→ Source data
========================
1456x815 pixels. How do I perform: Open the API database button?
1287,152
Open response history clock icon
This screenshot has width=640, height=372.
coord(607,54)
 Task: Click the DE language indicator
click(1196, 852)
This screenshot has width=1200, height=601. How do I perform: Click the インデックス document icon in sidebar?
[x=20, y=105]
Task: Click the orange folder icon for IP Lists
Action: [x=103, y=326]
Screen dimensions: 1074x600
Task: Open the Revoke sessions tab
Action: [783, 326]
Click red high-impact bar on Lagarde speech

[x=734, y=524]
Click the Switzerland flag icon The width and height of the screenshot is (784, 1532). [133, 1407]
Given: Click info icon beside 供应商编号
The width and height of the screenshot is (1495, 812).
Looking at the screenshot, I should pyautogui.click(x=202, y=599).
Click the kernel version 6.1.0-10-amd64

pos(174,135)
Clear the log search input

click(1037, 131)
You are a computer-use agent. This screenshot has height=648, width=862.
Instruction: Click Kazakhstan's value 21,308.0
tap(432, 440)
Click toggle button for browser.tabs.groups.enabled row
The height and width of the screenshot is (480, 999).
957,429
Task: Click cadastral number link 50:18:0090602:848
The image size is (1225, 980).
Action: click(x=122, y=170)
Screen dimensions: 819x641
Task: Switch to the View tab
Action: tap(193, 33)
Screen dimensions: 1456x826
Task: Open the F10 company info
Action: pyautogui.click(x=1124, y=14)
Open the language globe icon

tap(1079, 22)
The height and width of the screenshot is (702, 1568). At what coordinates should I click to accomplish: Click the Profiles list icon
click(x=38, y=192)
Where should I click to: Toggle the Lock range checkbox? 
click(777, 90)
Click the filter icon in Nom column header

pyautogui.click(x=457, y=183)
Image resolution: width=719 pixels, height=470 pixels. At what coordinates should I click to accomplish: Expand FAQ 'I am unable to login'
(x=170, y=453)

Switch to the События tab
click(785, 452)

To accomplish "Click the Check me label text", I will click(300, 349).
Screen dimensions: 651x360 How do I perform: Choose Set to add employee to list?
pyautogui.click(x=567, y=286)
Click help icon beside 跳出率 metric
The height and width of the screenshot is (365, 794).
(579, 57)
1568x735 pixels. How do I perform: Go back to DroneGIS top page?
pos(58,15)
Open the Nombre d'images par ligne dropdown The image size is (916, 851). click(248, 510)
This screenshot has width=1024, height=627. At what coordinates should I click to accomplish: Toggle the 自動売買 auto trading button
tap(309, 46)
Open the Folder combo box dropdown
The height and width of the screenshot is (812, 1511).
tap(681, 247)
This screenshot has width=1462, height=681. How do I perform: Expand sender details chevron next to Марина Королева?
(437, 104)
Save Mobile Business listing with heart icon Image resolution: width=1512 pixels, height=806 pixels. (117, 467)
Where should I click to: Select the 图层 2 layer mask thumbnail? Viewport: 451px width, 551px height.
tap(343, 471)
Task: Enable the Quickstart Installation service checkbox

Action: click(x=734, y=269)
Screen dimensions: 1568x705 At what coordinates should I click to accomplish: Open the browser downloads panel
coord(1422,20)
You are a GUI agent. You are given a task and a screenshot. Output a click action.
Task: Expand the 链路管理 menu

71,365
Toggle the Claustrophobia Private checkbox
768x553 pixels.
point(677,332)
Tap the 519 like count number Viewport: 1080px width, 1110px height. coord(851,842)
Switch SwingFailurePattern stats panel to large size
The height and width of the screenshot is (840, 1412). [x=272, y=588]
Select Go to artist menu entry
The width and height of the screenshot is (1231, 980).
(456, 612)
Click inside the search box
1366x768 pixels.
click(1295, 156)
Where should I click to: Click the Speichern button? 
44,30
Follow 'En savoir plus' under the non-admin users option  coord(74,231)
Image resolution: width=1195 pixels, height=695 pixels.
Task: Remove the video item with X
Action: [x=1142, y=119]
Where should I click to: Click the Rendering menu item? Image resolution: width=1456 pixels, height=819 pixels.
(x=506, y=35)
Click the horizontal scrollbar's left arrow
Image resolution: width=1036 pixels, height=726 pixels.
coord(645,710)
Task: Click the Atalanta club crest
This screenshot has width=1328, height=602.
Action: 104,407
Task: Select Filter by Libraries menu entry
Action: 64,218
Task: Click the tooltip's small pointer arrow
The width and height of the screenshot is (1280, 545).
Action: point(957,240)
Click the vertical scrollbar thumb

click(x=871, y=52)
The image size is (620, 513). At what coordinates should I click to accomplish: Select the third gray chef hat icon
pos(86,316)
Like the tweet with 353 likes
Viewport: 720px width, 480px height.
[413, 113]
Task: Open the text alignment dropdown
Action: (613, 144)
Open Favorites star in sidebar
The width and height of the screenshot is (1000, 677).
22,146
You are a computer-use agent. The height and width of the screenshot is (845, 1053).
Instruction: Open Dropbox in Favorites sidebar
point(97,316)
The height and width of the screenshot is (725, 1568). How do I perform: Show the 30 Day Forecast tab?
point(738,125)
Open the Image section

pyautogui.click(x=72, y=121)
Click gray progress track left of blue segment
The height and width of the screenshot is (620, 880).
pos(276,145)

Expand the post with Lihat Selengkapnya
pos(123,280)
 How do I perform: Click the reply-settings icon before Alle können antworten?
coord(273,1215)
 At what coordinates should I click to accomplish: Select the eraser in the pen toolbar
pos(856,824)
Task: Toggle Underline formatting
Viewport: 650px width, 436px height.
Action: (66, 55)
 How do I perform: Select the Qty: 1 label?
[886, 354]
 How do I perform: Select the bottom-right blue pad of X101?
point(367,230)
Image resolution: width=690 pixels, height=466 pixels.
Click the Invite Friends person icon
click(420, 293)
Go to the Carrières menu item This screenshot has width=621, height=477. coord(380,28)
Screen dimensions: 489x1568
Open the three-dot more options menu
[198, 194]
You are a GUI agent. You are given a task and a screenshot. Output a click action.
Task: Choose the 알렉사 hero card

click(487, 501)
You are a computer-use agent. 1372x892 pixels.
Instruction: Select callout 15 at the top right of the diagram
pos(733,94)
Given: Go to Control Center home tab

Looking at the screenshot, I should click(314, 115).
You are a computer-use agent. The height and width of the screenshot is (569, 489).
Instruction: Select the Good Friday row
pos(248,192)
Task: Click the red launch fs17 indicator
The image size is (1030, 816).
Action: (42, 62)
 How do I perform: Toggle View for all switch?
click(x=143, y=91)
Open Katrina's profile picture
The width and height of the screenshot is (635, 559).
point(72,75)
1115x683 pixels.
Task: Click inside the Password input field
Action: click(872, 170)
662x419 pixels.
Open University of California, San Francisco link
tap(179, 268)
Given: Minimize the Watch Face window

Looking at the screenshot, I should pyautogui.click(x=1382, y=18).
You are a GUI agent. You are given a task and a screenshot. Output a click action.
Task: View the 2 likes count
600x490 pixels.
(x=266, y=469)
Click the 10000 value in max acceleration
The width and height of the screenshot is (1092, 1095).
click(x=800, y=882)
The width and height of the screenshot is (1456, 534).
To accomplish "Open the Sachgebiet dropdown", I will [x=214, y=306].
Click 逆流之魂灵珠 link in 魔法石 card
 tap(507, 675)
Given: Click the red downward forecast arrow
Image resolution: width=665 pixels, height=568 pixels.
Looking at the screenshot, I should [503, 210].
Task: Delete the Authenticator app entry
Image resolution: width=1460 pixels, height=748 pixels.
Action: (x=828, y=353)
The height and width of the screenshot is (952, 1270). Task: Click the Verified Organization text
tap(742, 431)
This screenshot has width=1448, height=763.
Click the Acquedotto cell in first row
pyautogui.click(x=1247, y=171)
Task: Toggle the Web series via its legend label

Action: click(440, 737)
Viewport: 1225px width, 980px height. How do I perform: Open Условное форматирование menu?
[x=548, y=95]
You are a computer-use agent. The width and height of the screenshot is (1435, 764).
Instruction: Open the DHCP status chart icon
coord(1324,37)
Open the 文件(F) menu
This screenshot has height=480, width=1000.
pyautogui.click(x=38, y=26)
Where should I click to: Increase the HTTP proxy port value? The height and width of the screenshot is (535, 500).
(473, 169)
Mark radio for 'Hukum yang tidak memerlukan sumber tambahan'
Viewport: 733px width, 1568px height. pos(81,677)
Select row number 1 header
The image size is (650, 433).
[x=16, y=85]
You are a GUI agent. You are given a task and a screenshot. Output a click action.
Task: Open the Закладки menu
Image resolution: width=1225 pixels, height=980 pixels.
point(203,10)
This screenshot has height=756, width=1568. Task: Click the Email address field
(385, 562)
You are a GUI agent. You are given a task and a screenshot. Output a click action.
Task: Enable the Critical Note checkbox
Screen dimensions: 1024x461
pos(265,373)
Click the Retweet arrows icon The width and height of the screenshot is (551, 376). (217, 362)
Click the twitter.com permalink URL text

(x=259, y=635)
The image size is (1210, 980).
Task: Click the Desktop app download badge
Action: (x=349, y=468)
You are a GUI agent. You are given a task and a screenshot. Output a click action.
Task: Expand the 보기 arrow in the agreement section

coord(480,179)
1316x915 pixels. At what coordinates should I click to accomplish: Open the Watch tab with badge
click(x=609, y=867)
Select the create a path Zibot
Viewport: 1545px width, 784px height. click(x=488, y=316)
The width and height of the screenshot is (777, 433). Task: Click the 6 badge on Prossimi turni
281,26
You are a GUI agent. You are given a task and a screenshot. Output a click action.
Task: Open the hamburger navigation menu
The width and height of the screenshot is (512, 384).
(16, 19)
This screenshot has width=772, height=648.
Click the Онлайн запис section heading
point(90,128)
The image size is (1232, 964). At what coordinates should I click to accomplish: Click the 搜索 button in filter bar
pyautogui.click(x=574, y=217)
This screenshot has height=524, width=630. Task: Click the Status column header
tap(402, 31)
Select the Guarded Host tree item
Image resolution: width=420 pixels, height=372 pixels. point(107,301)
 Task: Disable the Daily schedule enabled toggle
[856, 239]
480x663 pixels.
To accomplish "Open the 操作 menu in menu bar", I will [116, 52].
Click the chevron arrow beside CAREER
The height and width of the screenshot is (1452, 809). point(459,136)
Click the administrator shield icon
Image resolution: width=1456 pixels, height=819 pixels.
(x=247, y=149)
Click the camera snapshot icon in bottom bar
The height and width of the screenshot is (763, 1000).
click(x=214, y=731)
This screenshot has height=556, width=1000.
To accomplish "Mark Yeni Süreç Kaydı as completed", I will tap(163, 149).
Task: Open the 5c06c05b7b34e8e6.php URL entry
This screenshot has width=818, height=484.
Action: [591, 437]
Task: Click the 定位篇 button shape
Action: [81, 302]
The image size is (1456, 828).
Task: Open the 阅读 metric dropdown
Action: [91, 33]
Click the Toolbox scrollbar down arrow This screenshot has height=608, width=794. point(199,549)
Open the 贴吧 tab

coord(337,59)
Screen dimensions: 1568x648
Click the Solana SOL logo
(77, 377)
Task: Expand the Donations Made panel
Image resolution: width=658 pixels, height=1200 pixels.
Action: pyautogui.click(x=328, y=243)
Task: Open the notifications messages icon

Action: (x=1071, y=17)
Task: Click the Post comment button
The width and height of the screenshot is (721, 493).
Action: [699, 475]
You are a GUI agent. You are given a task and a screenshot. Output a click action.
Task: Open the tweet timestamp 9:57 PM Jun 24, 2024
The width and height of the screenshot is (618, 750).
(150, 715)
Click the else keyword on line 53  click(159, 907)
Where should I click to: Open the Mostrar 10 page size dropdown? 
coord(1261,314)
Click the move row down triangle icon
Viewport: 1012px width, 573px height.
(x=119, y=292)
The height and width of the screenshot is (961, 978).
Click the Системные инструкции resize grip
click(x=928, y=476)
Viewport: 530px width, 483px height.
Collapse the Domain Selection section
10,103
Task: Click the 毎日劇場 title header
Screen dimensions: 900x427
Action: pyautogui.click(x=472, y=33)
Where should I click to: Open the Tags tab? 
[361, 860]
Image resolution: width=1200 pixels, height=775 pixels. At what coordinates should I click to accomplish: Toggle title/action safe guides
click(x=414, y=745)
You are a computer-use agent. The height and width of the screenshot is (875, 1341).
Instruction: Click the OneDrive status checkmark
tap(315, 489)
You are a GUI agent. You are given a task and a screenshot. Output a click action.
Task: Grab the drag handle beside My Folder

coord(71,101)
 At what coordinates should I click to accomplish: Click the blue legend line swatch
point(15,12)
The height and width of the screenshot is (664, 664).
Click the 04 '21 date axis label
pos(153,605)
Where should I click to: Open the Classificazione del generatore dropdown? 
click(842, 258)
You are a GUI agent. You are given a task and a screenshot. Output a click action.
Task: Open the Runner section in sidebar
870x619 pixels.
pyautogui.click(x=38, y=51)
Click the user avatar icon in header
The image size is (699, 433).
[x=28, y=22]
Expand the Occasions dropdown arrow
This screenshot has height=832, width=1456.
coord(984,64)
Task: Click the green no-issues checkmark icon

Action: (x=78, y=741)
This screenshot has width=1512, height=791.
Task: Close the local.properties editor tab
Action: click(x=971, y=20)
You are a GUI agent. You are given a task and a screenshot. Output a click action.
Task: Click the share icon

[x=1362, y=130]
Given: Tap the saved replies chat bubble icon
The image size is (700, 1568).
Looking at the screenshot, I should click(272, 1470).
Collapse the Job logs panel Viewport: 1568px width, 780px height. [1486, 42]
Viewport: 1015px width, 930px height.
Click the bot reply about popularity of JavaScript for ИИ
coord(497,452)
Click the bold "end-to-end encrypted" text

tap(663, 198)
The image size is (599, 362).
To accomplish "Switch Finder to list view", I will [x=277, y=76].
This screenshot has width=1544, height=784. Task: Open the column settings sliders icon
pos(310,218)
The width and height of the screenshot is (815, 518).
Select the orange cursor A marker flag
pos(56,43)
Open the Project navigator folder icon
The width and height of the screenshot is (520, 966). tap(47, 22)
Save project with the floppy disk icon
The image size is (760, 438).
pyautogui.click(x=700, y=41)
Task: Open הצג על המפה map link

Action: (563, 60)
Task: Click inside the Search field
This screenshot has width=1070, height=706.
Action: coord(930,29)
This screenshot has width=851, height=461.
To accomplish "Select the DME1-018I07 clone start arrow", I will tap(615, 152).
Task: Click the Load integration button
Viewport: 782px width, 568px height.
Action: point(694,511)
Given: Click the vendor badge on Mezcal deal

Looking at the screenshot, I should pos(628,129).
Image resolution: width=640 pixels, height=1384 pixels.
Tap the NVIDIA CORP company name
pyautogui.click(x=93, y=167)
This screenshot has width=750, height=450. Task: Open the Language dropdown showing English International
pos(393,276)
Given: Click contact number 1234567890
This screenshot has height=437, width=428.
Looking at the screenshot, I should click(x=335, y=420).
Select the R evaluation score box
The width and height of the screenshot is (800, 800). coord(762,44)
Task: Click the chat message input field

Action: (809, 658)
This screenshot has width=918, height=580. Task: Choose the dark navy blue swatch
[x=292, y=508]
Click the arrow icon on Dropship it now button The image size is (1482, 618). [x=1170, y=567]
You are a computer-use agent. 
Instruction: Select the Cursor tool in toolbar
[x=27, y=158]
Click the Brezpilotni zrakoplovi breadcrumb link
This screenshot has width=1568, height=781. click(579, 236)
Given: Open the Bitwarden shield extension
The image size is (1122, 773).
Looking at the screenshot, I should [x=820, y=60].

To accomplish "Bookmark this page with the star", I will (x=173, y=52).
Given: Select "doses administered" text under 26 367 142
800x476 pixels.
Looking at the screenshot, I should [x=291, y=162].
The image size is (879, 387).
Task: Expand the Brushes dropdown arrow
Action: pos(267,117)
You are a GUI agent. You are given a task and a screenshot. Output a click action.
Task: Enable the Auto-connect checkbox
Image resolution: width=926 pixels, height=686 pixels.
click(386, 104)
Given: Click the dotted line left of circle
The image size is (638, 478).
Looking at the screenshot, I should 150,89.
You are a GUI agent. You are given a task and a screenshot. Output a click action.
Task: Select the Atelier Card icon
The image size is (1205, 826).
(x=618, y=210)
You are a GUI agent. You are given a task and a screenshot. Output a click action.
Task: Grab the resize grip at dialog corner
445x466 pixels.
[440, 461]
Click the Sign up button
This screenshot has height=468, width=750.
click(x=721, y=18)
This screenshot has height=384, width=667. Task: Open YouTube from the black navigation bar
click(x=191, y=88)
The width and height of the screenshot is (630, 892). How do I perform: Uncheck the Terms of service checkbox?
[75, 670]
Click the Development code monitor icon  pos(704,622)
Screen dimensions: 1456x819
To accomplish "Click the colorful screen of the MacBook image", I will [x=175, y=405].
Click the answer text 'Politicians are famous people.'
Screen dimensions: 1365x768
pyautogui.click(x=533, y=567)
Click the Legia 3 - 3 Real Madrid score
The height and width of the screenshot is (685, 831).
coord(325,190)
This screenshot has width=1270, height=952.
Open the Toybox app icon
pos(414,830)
========================
→ ACTIVITY
Apply a filter for "number" to the entries and show each line that passes.

→ ANSWER TO THE PROBLEM
Task: Click cadastral number link 50:18:0090602:848
Tap the 519 like count number Viewport: 1080px width, 1110px height. coord(851,842)
Select row number 1 header
Given: Click contact number 1234567890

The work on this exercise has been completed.